Items from a data source:

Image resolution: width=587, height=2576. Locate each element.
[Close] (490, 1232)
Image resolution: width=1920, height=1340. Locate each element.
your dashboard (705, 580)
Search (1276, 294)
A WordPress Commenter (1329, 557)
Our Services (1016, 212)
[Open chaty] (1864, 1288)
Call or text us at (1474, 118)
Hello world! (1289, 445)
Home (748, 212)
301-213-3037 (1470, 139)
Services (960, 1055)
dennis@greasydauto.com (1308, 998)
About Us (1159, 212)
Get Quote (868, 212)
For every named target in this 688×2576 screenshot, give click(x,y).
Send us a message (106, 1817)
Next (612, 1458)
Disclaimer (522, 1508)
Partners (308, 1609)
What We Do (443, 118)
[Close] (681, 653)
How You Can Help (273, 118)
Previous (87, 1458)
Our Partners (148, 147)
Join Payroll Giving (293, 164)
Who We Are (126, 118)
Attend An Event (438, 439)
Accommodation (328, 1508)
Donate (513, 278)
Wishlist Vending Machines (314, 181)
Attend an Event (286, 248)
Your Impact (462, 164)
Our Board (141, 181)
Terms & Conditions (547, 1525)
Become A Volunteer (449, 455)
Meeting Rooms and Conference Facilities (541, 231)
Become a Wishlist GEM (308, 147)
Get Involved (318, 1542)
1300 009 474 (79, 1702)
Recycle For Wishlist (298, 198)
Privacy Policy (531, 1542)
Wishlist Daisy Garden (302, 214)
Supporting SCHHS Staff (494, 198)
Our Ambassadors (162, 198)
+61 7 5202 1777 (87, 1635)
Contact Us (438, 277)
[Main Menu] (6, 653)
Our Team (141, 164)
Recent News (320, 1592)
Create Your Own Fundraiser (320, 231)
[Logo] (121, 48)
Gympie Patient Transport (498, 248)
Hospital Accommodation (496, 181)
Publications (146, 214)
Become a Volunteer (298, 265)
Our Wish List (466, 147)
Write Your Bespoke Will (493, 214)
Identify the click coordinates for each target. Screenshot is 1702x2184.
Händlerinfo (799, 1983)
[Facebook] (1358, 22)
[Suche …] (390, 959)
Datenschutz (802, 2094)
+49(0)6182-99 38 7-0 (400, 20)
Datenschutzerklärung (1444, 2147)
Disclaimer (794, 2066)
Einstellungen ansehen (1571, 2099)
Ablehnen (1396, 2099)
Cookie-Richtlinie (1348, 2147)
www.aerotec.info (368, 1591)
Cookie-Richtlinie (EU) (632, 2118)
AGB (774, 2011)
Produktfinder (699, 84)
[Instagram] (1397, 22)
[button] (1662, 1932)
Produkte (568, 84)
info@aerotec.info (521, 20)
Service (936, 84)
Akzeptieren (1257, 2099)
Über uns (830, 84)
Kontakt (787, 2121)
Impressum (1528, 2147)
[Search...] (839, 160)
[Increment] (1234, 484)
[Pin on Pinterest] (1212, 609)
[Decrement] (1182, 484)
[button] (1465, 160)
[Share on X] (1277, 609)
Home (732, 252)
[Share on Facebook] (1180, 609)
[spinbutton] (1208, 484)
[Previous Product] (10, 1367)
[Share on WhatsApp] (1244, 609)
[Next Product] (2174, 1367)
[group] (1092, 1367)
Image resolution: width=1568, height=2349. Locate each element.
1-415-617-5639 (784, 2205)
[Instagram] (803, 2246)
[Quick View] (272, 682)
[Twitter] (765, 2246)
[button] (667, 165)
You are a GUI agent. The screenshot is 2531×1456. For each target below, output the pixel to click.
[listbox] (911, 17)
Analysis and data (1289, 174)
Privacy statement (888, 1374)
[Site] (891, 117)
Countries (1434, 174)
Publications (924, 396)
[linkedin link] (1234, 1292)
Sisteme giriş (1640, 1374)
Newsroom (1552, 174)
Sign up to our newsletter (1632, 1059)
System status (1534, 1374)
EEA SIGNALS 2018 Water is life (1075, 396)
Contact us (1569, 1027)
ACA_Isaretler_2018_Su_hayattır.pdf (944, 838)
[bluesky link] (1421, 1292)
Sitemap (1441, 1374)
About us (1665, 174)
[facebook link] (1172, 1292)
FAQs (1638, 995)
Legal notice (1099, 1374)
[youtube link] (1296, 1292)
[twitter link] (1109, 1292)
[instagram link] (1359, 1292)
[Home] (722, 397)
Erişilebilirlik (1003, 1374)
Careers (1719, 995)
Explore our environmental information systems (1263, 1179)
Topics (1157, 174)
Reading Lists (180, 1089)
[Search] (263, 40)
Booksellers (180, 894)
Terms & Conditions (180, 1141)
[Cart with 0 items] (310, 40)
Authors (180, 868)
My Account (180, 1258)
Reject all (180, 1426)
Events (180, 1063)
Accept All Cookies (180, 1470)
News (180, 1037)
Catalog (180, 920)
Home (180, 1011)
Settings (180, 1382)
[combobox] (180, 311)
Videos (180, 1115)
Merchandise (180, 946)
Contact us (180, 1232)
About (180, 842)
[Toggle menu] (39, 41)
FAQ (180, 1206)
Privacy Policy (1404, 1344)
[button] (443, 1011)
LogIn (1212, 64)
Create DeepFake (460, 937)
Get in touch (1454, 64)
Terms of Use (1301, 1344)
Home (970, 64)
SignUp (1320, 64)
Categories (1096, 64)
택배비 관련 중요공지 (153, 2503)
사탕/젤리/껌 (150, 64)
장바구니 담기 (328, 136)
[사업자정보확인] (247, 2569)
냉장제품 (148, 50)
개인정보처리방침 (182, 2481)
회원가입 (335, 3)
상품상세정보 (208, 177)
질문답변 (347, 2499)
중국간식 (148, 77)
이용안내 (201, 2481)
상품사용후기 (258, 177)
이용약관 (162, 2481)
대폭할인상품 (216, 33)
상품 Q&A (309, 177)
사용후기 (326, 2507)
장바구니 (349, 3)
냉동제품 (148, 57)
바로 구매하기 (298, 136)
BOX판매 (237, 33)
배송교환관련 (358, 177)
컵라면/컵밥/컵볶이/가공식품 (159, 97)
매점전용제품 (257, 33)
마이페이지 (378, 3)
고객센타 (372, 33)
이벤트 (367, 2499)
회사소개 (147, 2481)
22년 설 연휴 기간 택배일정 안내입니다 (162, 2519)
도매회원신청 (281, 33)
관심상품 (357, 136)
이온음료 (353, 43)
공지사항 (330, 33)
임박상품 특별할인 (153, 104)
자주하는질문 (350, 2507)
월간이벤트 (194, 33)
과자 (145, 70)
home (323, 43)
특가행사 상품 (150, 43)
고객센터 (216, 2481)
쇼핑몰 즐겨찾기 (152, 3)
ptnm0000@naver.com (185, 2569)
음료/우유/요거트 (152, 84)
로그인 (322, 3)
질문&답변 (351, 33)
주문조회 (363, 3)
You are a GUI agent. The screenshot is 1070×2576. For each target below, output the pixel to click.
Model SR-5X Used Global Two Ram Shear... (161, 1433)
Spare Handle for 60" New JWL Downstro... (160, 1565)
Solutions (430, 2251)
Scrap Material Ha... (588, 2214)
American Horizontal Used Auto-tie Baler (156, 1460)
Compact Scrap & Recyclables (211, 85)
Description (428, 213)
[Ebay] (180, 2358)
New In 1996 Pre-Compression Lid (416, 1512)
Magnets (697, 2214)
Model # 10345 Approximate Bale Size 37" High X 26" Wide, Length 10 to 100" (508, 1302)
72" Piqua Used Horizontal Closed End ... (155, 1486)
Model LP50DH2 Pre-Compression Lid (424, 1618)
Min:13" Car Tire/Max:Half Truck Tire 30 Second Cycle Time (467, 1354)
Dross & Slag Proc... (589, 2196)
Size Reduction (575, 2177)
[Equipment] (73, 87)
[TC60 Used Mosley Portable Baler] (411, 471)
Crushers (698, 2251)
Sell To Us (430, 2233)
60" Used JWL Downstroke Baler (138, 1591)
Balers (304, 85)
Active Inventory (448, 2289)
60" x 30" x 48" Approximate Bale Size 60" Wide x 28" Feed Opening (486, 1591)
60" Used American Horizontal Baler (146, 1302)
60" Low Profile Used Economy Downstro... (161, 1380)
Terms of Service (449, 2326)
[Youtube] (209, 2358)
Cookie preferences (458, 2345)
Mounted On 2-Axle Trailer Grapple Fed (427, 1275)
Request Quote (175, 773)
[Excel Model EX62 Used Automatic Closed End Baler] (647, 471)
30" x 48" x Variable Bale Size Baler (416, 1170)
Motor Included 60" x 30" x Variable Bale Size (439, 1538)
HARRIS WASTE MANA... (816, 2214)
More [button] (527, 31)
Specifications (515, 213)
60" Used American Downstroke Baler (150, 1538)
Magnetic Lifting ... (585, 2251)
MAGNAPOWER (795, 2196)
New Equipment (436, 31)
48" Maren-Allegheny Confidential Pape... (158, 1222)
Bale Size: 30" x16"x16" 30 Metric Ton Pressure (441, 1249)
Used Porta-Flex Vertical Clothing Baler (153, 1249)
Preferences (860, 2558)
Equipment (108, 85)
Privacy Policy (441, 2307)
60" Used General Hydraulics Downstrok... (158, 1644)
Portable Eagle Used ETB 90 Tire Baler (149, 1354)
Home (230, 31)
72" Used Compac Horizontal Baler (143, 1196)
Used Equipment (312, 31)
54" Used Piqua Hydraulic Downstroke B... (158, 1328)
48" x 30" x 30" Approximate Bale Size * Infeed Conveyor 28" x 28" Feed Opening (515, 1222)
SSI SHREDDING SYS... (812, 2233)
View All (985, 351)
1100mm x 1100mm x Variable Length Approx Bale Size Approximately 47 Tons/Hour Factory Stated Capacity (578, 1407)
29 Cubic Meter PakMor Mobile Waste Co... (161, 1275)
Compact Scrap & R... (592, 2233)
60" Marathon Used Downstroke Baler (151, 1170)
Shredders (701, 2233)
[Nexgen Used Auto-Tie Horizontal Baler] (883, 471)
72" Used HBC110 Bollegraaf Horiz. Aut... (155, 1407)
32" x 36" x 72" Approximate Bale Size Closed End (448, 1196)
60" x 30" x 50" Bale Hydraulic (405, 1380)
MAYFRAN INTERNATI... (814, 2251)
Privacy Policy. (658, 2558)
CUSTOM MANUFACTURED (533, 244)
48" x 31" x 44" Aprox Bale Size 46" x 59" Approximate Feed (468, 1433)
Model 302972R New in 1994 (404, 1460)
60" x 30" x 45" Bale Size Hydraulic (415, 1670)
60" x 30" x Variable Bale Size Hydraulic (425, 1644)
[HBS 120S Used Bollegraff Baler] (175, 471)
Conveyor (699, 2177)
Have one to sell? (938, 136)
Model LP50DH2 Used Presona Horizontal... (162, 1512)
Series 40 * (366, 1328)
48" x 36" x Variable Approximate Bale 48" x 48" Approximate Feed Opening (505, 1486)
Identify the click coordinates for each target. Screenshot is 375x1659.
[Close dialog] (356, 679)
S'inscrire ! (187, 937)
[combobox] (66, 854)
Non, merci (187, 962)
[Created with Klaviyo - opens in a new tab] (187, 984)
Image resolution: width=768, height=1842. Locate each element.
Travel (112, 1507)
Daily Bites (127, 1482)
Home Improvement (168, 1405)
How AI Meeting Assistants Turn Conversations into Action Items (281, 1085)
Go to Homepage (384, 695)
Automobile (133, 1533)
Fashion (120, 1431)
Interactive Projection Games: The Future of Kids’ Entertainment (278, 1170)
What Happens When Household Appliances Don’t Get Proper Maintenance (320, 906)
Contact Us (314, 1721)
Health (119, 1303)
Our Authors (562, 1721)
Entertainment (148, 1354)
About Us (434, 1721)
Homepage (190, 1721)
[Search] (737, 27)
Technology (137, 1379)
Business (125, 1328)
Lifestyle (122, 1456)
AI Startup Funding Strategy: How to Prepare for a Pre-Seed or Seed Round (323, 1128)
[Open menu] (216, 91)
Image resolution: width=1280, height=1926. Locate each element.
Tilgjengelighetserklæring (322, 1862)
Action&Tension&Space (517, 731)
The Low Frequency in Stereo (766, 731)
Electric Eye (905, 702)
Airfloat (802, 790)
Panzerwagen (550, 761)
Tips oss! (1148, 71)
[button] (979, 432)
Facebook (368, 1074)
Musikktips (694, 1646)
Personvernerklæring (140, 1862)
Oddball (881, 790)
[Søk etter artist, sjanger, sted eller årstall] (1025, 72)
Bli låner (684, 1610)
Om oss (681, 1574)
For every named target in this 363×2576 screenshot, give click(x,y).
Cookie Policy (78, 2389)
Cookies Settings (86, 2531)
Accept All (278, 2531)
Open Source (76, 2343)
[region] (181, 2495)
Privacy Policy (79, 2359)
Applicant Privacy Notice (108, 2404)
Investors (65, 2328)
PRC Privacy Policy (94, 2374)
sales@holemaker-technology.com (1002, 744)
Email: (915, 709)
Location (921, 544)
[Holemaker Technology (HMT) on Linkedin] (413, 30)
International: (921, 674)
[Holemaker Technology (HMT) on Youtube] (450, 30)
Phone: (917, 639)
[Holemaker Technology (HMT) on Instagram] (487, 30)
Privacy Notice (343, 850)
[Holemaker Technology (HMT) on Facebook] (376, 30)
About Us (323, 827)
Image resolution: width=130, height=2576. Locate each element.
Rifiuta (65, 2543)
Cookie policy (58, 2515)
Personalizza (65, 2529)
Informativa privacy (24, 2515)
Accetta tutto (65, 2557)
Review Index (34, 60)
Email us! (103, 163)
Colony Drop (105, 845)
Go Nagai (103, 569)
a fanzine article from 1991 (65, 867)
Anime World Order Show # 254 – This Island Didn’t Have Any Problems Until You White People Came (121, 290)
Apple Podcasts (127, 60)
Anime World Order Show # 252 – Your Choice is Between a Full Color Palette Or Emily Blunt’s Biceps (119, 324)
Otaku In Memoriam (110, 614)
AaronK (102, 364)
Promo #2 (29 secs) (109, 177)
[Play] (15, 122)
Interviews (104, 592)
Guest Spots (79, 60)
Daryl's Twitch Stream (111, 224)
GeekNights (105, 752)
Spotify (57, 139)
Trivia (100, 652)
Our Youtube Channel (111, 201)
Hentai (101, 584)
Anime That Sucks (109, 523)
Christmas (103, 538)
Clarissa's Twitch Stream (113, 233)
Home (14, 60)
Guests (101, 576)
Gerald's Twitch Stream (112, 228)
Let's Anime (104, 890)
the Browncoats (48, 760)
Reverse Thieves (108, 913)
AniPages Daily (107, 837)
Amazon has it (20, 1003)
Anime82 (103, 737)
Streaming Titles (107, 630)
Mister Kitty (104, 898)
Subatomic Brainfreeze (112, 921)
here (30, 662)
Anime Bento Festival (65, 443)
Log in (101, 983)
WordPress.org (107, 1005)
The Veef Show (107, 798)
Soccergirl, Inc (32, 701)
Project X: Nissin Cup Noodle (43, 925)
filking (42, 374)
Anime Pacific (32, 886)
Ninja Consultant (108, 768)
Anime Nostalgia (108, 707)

**Problem requirements**
Retype only this portion of the data above: the line containing "the Browncoats (48, 760)", the line containing "Anime Pacific (32, 886)", and all lines between them, exactly.

**Answer for the task**
the Browncoats (48, 760)
Reverse Thieves (108, 913)
AniPages Daily (107, 837)
Amazon has it (20, 1003)
Anime82 (103, 737)
Streaming Titles (107, 630)
Mister Kitty (104, 898)
Subatomic Brainfreeze (112, 921)
here (30, 662)
Anime Bento Festival (65, 443)
Log in (101, 983)
WordPress.org (107, 1005)
The Veef Show (107, 798)
Soccergirl, Inc (32, 701)
Project X: Nissin Cup Noodle (43, 925)
filking (42, 374)
Anime Pacific (32, 886)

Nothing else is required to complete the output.